◆ **EXERCISE DESCRIPTION**:
For the data below, retype word for word the lines from the one containing "Piezas opcionales (106, 557)" through the one containing "Respiratory (77, 1702)"; drop the pictures.

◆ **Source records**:
___
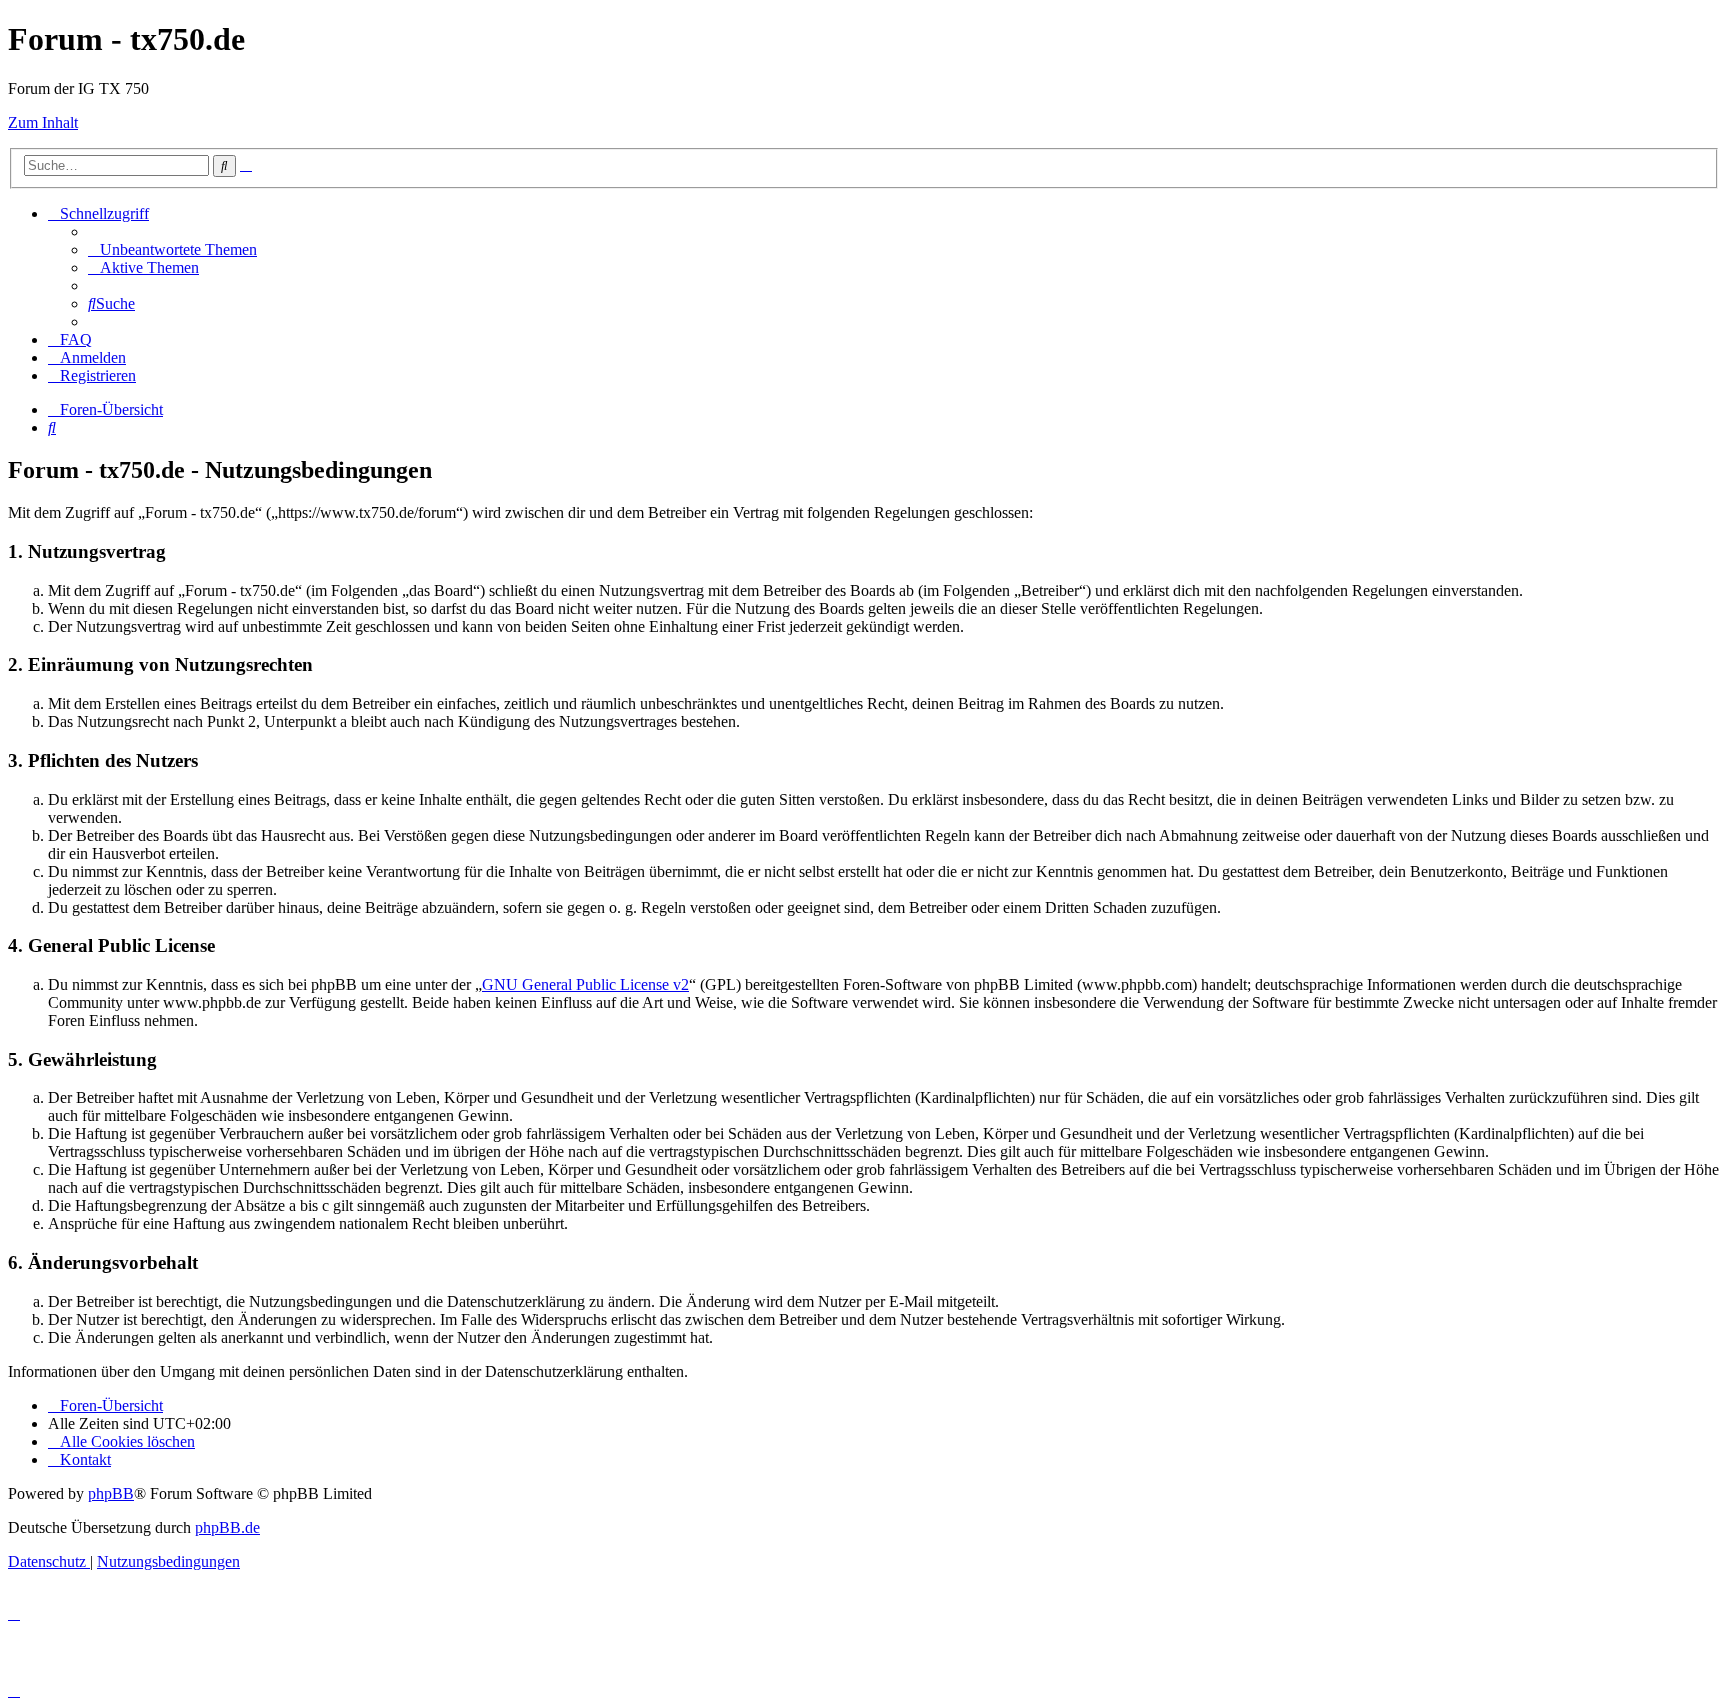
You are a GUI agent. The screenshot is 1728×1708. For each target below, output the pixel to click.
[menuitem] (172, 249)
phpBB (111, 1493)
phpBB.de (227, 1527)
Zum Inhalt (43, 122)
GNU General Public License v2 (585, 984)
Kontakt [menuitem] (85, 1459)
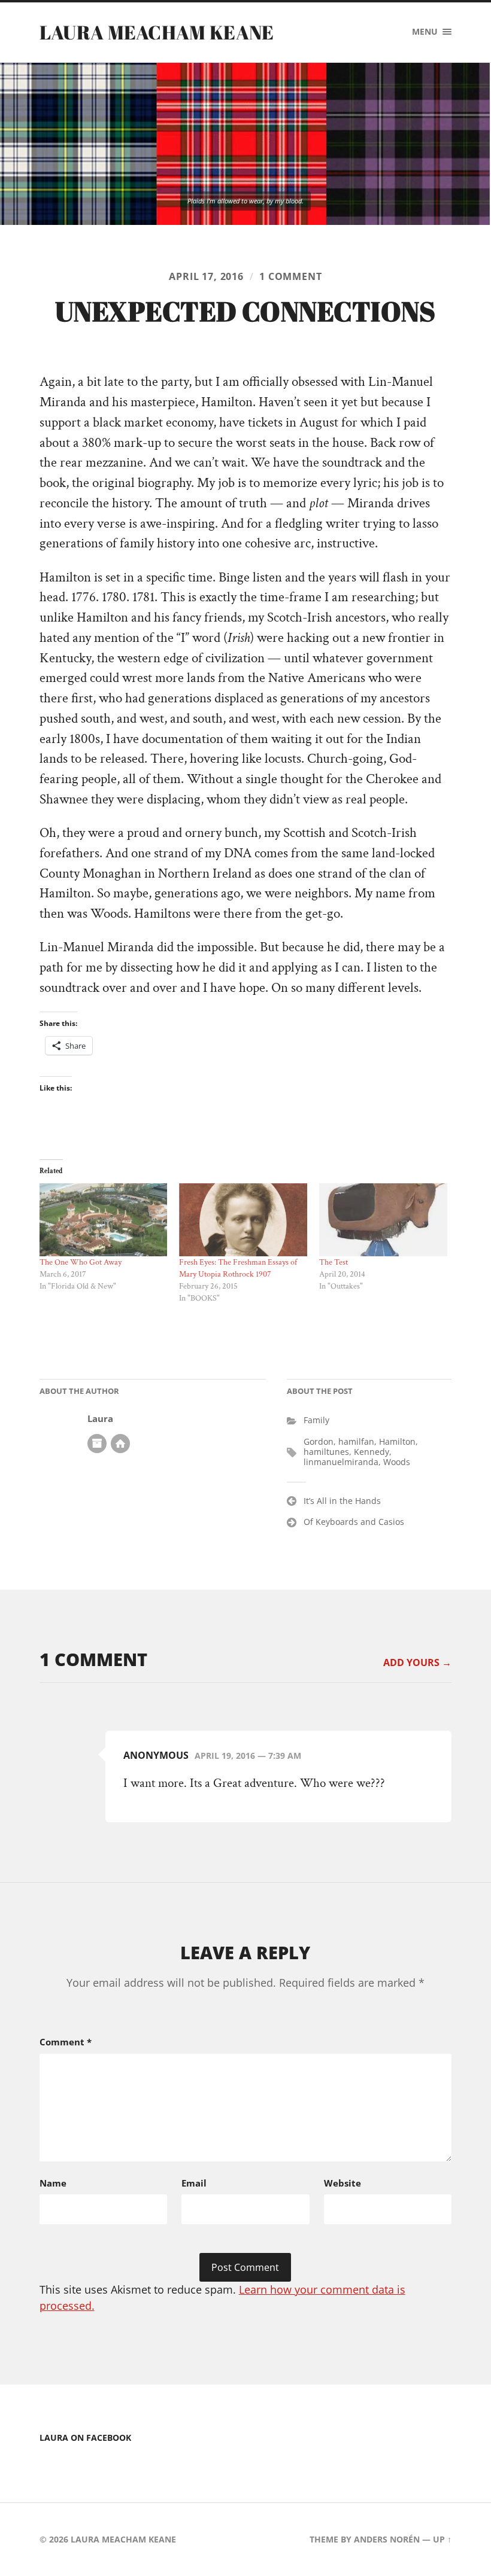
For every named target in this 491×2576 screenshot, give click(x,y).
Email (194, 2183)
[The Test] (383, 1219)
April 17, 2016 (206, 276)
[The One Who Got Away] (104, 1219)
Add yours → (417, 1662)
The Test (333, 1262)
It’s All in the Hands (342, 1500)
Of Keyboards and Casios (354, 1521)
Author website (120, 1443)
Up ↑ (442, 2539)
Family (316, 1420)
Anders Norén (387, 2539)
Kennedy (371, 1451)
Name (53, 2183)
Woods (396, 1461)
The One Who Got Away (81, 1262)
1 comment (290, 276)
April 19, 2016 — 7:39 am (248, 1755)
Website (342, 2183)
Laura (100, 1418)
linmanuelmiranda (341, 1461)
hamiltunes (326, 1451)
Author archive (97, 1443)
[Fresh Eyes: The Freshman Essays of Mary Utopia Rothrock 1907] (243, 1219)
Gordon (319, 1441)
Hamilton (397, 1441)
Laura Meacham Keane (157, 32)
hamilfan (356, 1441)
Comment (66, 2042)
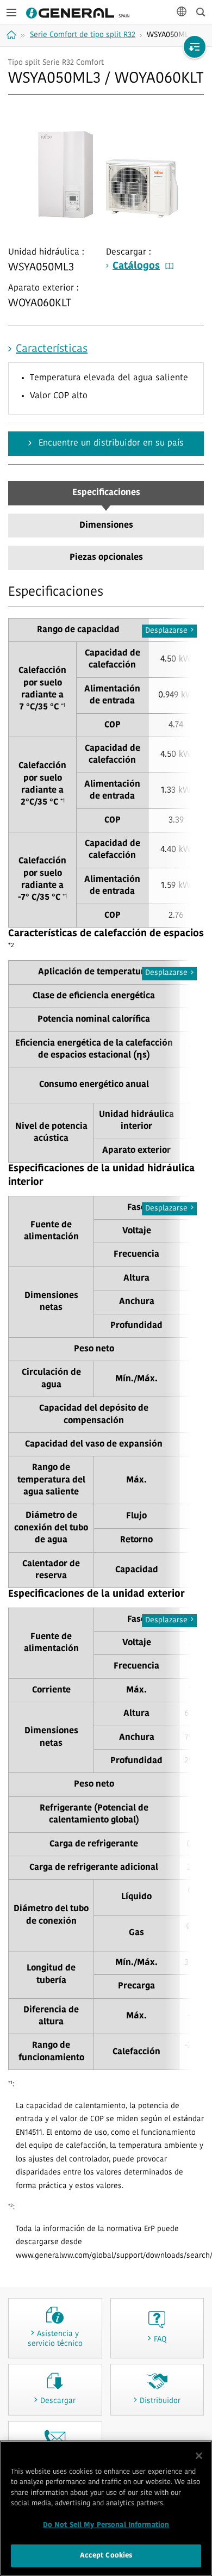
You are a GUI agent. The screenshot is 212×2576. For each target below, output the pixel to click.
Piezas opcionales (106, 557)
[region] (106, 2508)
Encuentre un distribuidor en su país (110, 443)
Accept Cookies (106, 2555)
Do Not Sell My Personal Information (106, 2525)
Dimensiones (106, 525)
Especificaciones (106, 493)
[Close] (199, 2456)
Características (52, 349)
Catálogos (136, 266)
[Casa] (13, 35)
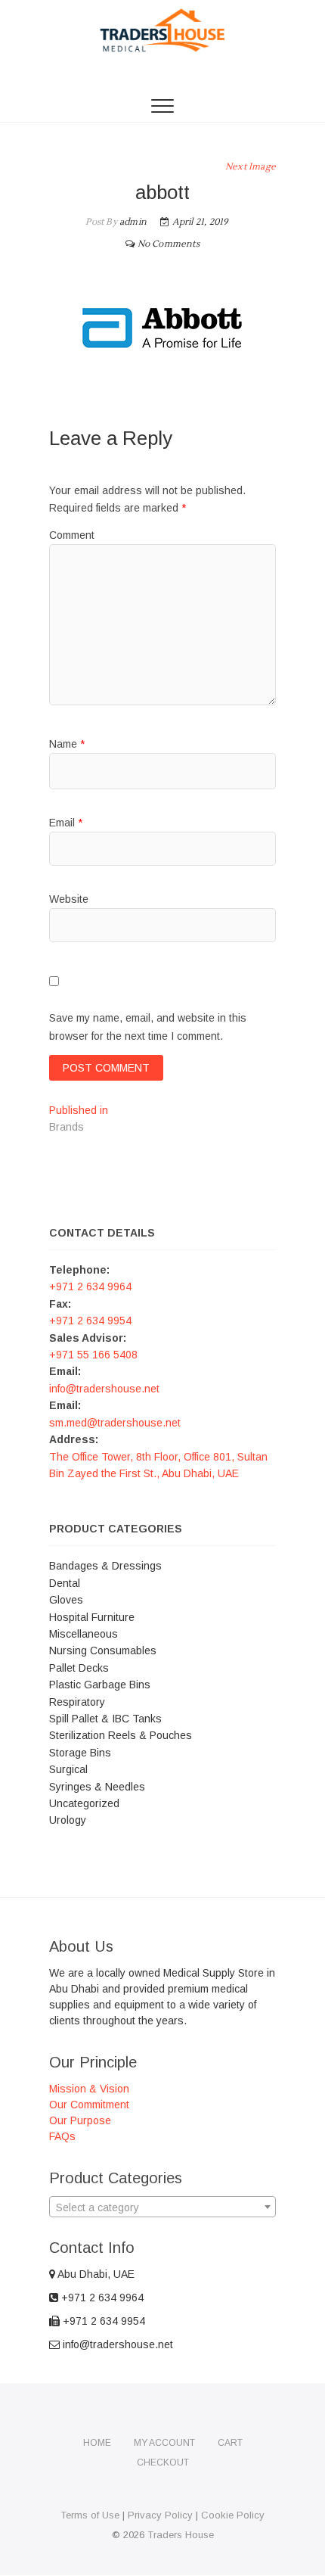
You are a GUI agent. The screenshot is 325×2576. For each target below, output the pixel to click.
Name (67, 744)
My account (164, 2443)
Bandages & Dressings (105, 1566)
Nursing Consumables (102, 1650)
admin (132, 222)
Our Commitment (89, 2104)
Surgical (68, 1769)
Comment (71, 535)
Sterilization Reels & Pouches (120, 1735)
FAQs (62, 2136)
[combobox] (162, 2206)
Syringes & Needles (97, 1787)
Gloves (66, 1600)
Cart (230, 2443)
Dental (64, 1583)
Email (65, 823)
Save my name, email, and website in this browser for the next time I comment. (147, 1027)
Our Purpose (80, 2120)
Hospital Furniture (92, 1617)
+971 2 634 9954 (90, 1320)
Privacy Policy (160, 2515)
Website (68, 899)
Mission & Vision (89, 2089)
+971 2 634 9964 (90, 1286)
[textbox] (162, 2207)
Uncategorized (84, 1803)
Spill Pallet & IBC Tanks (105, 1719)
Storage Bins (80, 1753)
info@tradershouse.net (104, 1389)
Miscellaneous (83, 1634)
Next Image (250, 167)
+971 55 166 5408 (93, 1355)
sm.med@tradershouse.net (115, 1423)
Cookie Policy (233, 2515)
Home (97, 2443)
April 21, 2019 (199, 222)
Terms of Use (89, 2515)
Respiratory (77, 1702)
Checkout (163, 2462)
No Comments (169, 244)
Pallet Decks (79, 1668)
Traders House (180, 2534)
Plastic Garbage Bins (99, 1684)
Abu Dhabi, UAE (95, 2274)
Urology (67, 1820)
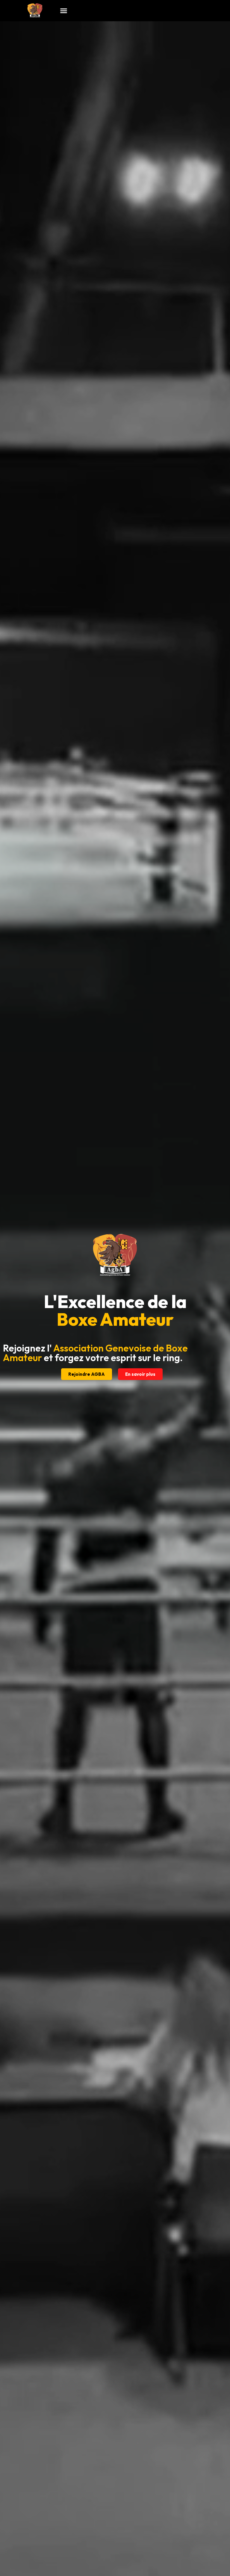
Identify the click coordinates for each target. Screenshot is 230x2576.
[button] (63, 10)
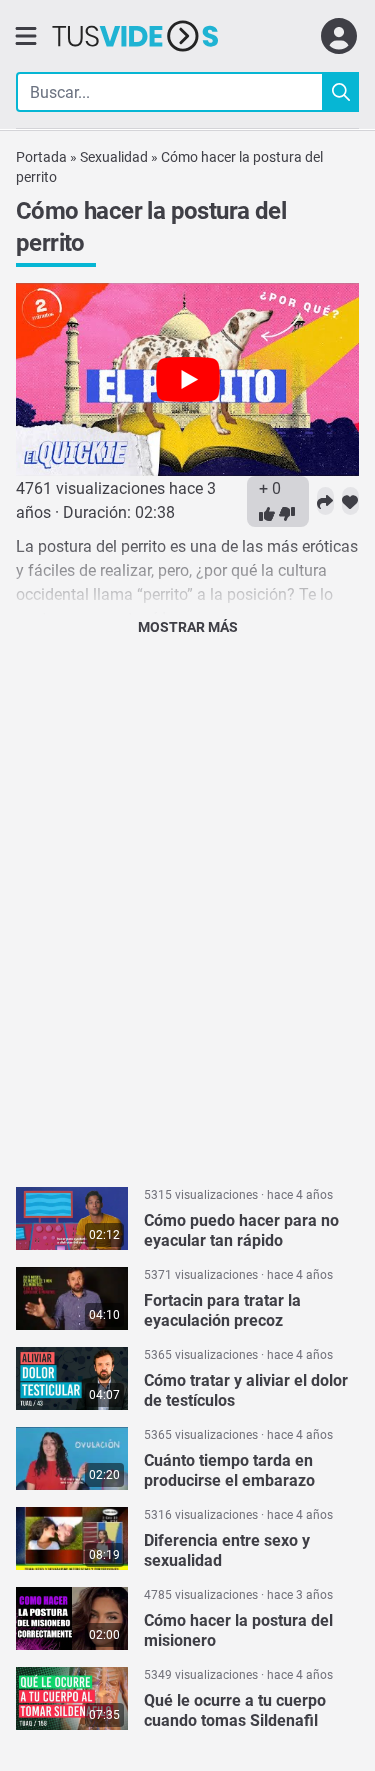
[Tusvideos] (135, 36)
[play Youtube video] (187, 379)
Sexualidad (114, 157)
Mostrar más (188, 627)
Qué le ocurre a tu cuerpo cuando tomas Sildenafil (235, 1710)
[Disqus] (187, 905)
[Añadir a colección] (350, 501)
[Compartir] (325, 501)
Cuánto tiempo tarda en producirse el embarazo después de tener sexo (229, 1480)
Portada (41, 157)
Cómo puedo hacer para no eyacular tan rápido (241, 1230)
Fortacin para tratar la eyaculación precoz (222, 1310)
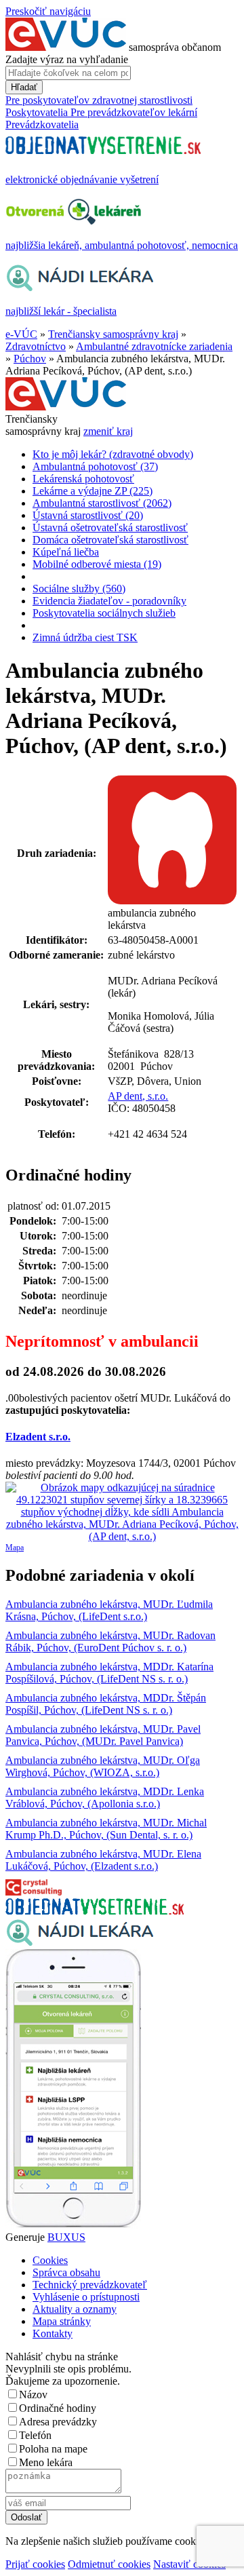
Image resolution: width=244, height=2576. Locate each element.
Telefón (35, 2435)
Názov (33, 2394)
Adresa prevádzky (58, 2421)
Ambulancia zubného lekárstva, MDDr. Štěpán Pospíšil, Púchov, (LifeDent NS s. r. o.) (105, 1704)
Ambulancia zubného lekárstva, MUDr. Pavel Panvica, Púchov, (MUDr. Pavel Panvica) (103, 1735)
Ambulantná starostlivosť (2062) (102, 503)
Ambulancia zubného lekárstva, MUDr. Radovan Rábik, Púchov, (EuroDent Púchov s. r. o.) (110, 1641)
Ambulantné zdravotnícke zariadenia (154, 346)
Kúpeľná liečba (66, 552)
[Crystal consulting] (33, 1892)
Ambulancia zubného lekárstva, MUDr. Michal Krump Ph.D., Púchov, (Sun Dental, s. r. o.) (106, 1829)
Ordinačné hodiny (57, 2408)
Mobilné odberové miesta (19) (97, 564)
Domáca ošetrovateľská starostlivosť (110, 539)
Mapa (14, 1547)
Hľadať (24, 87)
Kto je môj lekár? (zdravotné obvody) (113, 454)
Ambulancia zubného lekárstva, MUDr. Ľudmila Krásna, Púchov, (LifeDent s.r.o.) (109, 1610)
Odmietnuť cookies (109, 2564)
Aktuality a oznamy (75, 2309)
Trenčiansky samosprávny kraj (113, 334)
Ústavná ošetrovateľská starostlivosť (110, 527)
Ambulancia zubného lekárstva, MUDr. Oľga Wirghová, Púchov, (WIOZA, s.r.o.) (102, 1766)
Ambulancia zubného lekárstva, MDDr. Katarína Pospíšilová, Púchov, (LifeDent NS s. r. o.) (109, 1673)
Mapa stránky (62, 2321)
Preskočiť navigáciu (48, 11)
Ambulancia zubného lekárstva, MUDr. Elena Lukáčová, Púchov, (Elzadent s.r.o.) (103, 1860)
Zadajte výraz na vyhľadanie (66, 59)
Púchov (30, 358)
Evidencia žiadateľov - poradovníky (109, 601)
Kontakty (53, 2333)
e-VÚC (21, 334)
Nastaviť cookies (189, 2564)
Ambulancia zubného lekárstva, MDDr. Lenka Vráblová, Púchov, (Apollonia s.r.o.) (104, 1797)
___
◆ **ANSWER BOX**:
Piezas opcionales (106, 557)
[region] (106, 2508)
Encuentre un distribuidor en su país (110, 443)
Accept Cookies (106, 2555)
Do Not Sell My Personal Information (106, 2525)
Dimensiones (106, 525)
Especificaciones (106, 493)
[Close] (199, 2456)
Características (52, 349)
Catálogos (136, 266)
[Casa] (13, 35)
You are a GUI agent. The screenshot is 325×2576. For each target below, output the pixel to click.
Name (67, 744)
My account (164, 2443)
Bandages & Dressings (105, 1566)
Nursing Consumables (102, 1650)
admin (132, 222)
Our Commitment (89, 2104)
Surgical (68, 1769)
Comment (71, 535)
Sterilization Reels & Pouches (120, 1735)
FAQs (62, 2136)
[combobox] (162, 2206)
Syringes & Needles (97, 1787)
Gloves (66, 1600)
Cart (230, 2443)
Dental (64, 1583)
Email (65, 823)
Save my name, email, and website in this browser for the next time I comment. (147, 1027)
Our Purpose (80, 2120)
Hospital Furniture (92, 1617)
+971 2 634 9954 (90, 1320)
Privacy Policy (160, 2515)
Website (68, 899)
Mission & Vision (89, 2089)
+971 2 634 9964 (90, 1286)
[textbox] (162, 2207)
Uncategorized (84, 1803)
Spill Pallet & IBC Tanks (105, 1719)
Storage Bins (80, 1753)
info@tradershouse.net (104, 1389)
Miscellaneous (83, 1634)
Next Image (250, 167)
+971 55 166 5408 (93, 1355)
sm.med@tradershouse.net (115, 1423)
Cookie Policy (233, 2515)
Home (97, 2443)
April 21, 2019 (199, 222)
Terms of Use (89, 2515)
Respiratory (77, 1702)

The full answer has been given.